All lines up to and including the one that contains "Toggle Night Mode" are to be transcribed exactly, starting from the first line of the records.
=-=-=-=-=
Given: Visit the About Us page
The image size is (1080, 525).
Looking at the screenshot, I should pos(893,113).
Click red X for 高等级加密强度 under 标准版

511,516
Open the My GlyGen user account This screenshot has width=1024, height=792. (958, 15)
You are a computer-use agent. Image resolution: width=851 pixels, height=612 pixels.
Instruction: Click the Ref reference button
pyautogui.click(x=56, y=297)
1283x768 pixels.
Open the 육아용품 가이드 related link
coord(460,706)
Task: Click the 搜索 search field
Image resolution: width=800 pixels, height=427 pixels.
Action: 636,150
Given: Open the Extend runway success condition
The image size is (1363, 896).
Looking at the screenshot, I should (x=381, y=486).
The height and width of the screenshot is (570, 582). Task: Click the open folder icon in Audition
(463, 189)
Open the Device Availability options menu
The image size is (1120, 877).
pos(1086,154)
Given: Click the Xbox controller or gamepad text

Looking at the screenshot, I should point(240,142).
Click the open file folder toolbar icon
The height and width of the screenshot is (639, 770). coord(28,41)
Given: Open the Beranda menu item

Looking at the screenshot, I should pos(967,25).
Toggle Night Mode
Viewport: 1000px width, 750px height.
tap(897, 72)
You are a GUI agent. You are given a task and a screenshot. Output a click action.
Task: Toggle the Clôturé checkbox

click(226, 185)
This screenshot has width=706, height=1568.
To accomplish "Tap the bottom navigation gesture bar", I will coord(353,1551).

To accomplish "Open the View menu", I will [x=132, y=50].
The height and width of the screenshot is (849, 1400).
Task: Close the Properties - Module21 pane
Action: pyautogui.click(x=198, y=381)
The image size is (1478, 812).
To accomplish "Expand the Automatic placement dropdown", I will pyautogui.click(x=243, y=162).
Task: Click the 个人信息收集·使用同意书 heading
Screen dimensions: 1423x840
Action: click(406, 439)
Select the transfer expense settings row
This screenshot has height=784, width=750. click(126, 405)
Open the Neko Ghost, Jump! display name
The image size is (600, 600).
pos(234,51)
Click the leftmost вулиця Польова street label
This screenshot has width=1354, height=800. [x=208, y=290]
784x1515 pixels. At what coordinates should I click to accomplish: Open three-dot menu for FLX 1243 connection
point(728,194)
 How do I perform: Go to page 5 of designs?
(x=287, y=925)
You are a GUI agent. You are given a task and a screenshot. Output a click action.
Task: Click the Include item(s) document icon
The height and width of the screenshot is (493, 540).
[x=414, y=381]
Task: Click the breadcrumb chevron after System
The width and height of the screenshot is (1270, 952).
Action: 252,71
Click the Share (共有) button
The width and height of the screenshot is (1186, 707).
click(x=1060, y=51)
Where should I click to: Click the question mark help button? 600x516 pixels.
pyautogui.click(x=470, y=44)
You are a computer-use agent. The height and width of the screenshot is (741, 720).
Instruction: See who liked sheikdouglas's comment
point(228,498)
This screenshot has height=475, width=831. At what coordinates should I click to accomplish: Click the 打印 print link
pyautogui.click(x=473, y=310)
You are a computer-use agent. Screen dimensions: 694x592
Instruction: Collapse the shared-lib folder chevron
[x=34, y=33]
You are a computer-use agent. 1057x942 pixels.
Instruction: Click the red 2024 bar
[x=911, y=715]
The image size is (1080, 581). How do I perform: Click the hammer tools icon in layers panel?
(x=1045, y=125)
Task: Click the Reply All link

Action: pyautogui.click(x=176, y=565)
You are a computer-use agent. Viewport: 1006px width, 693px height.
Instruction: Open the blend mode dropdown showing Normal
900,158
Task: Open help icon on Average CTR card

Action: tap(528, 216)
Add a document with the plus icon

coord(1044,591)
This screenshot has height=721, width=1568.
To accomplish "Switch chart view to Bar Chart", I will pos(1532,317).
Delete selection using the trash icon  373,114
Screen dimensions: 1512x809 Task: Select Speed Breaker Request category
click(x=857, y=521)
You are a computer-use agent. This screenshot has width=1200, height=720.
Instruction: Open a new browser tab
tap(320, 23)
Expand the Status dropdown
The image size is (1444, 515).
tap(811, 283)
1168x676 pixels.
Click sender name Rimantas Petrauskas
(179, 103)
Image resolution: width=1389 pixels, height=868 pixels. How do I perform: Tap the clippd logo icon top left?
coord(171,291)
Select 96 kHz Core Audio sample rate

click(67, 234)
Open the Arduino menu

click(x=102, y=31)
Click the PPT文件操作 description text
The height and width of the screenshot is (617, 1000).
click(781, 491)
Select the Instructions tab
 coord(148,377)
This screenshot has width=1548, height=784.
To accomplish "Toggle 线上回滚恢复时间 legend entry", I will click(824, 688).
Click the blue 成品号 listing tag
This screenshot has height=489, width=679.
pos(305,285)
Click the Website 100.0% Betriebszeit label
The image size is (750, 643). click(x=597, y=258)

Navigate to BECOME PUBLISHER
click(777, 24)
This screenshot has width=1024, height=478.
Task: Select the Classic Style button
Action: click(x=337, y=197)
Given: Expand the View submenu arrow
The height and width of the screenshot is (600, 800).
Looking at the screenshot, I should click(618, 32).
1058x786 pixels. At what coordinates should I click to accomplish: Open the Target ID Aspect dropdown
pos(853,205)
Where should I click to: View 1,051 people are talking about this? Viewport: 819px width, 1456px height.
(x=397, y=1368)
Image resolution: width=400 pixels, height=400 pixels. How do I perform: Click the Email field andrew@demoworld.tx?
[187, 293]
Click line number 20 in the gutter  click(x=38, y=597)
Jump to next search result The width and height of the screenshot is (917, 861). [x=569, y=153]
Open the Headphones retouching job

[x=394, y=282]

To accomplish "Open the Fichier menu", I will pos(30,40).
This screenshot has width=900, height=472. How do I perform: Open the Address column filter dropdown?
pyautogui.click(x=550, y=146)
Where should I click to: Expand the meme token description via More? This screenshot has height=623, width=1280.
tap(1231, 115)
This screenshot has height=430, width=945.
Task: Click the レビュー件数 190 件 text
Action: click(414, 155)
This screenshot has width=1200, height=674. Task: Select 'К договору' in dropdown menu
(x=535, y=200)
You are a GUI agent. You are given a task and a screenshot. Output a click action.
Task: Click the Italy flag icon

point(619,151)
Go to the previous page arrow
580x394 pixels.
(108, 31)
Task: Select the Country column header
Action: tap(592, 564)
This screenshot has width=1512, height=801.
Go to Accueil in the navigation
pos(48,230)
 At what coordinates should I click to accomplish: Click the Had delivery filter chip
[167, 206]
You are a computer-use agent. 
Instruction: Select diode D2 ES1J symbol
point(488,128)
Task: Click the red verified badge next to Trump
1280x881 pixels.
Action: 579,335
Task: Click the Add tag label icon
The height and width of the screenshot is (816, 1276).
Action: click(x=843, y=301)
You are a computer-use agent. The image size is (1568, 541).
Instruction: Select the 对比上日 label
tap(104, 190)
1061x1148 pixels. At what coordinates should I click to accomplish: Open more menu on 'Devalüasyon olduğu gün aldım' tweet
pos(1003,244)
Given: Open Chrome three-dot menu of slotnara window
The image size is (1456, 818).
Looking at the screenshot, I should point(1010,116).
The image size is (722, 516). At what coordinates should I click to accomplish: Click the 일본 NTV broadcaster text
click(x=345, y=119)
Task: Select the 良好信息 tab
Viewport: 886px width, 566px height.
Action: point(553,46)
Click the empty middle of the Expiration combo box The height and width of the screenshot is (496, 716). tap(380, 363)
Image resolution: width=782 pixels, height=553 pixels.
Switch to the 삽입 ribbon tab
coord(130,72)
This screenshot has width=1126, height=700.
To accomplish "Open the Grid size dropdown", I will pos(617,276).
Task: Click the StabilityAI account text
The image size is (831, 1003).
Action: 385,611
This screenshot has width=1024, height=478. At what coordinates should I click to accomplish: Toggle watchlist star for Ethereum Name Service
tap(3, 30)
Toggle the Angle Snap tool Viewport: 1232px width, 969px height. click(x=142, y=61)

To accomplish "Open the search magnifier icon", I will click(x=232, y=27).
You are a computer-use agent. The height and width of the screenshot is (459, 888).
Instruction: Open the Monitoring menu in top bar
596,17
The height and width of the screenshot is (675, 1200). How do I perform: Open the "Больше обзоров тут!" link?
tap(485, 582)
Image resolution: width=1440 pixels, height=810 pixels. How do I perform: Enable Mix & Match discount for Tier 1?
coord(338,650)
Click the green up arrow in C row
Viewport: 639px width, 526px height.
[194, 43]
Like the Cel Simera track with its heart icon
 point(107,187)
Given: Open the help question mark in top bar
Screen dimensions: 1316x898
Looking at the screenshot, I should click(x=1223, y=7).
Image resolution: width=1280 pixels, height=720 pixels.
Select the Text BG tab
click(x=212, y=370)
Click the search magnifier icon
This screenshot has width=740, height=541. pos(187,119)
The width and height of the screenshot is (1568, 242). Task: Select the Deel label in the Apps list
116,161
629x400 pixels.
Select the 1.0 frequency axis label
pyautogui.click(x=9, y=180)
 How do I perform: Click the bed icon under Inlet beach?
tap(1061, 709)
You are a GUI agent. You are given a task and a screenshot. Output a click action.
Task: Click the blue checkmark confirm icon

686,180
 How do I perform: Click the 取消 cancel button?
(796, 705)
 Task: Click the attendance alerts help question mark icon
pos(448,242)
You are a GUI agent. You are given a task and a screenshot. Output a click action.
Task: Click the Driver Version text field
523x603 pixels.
=-=-=-=-=
Result —
Given: Visit the About Us page
The image size is (1080, 525).
Looking at the screenshot, I should pos(893,113).
Click red X for 高等级加密强度 under 标准版

511,516
Open the My GlyGen user account This screenshot has width=1024, height=792. (958, 15)
You are a computer-use agent. Image resolution: width=851 pixels, height=612 pixels.
Instruction: Click the Ref reference button
pyautogui.click(x=56, y=297)
1283x768 pixels.
Open the 육아용품 가이드 related link
coord(460,706)
Task: Click the 搜索 search field
Image resolution: width=800 pixels, height=427 pixels.
Action: 636,150
Given: Open the Extend runway success condition
The image size is (1363, 896).
Looking at the screenshot, I should (x=381, y=486).
The height and width of the screenshot is (570, 582). Task: Click the open folder icon in Audition
(463, 189)
Open the Device Availability options menu
The image size is (1120, 877).
pos(1086,154)
Given: Click the Xbox controller or gamepad text

Looking at the screenshot, I should point(240,142).
Click the open file folder toolbar icon
The height and width of the screenshot is (639, 770). coord(28,41)
Given: Open the Beranda menu item

Looking at the screenshot, I should pos(967,25).
Toggle Night Mode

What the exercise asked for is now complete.